→ **Passage shown**:

Given the Food and Drug Administration's recent approval of some very powerful drugs, I think it is even more important that we make sure when these drugs are out there they be able to be disposed of. Offering more ways for people to dispose of their unneeded prescription drugs is also a component of stopping the recent rise we've seen in heroin. That might seem counterintuitive. You would say, why would that help with heroin? That is not a prescription drug. How could that reduce the amount of heroin out there when we know we've seen huge increases in the amount of heroin?

We have seen it in our city. The heroin epidemic in Minnesota and all across the country is deadly. In the first half of 2013, 91 people died of opiate-related overdoses in the Twin Cities in Hennepin and Ramsey Counties, compared to 129 for all of 2012, just to give you a sense, six months compared to a year. Hospital emergency department visits for heroin nearly tripled from 2004 to 2011. In a 7,000 person community of St. Francis, Minnesota, three young people died of opiate overdoses since May. Another three young people have been hospitalized for heroin overdoses. One was only 15 years old.

Experts blame this rise in heroin use to, first of all, some coming, pure heroin coming from Mexico. But secondly, an increased use of prescription drugs -- like OxyContin and Vicodin. That's because as many as four out of five heroin drug users got their start by using prescription drugs. I think people think of heroin like from the 1970's and people shooting up. It is not like that anymore. They can take it by pills; they can take it by different ways. What happens is when they start with these prescription drugs and they have access to them, they get hooked. They get addicted. Then when they can't get the prescription drugs, which does happen, then they turn to heroin. And heroin right now is much easier to obtain. So the answer here, because those drugs are similar in how they make them feel, the answer is to stop them from getting addicted in the first place.

→ **Exercise tasks**:
[1] List every drug that the remarks on prescription drug disposal and heroin mention by name.
[2] Write the next part of the remarks on prescription drug disposal and heroin, starting after their final sentence.

→ **Information supplied**:
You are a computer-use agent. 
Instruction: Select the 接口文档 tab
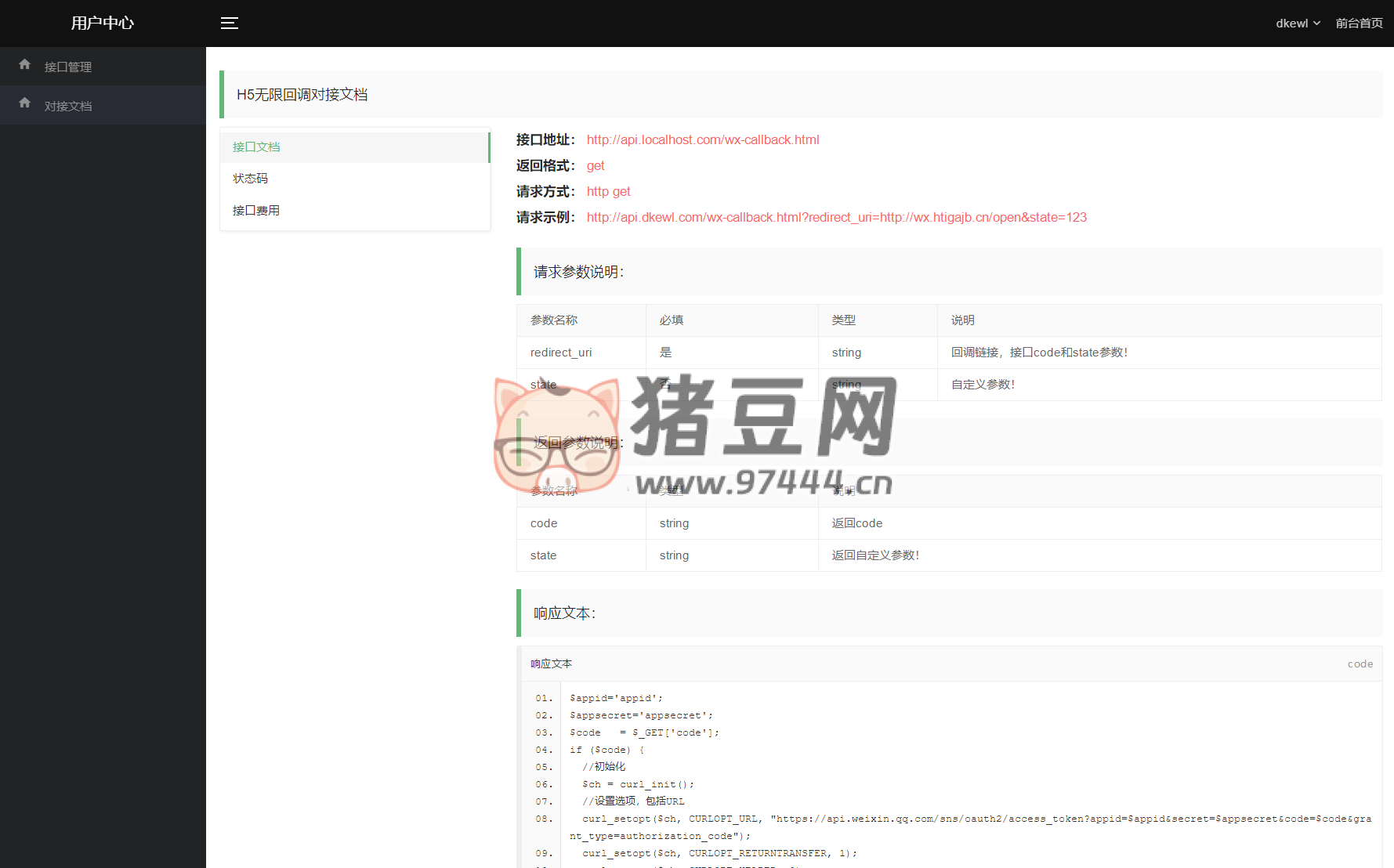[256, 147]
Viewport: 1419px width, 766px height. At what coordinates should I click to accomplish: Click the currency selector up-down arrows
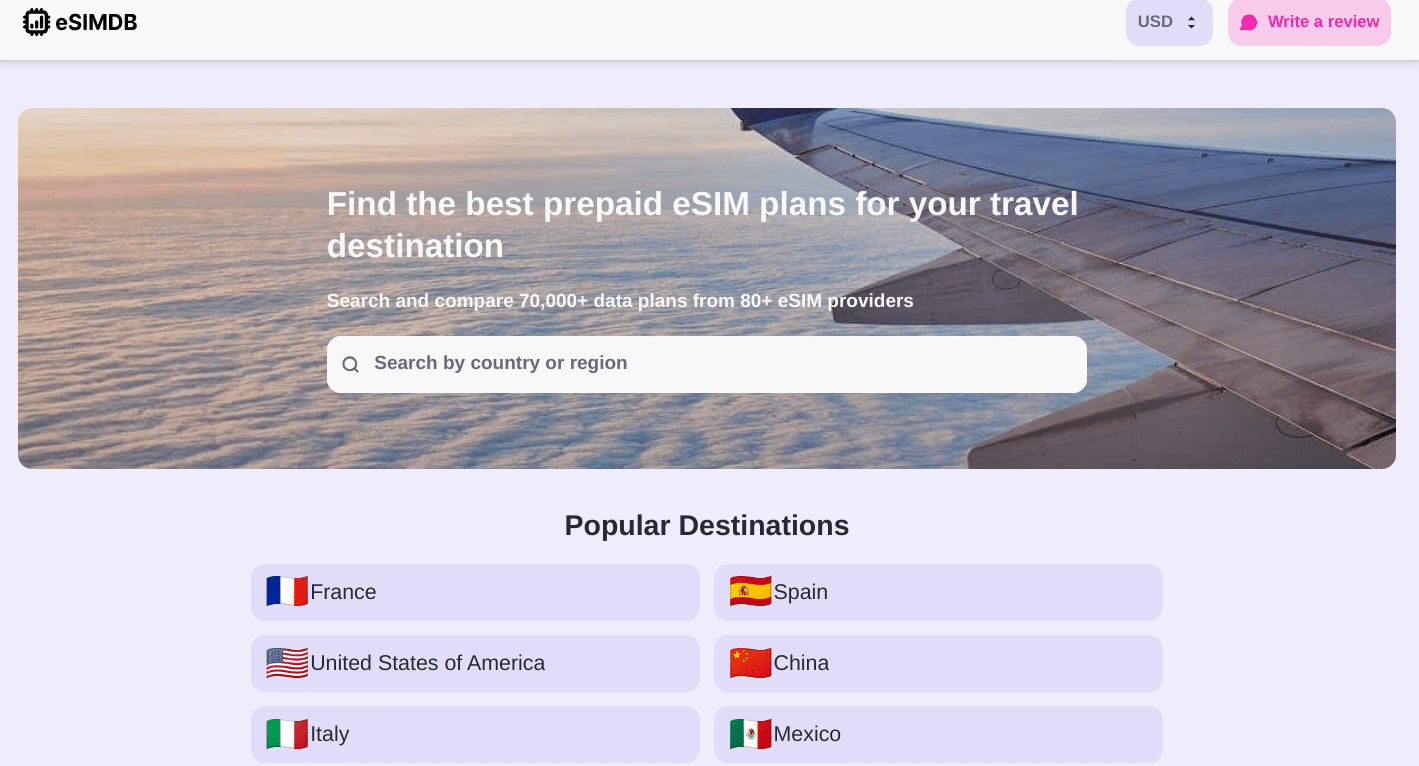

→ **Results for the exercise**:
[1] Heroin, OxyContin, Vicodin

[2]
I think oftentimes when people see a drug in medicine cabinet or know it’s okay to take one of these types of drugs, OxyContin, other things for pain; they don't intend to get addicted. I had a roundtable at Hazelden, one of nation's premier treatment centers. A lot of times people that end up dying from a heroin overdose might be casual heroin users, not doing it every single day. That is because it was a replacement for the prescription drugs they started getting addicted to when they got them out of a medicine cabinet or maybe they were prescribed them. We know this isn't going to fix everything, but certainly making it easier and empowering people to dispose of these drugs will, number one, clearly cut down on the use of these prescription drugs, and then we believe lead to less heroin use in the long term.

Americans all across the country in cities, suburbs and small towns need options to get rid of leftover pills before they fuel addictions and claim the lives of their loved ones.  The Secure and Responsible Drug Disposal Act provides these options, but we can't take these crucial steps in the fight against drug abuse until the D.E.A. issues its Final Rule.

After four years, Madam President, it is time to make these rules official. Four years that families in long-term facilities have lost out on safe and easy options to get rid of unused prescription drugs. Four years that those plastic amber bottles piled up in medicine cabinets across America. Four years that dangerous pills have been left vulnerable to misuse, potentially falling into the hands of our loved ones fighting addiction or criminals or being accidentally consumed by an innocent child. We need the final rules. We must get them done right. But with so much at stake, we must get them done now.

Thank you, Madam President. I yield the floor.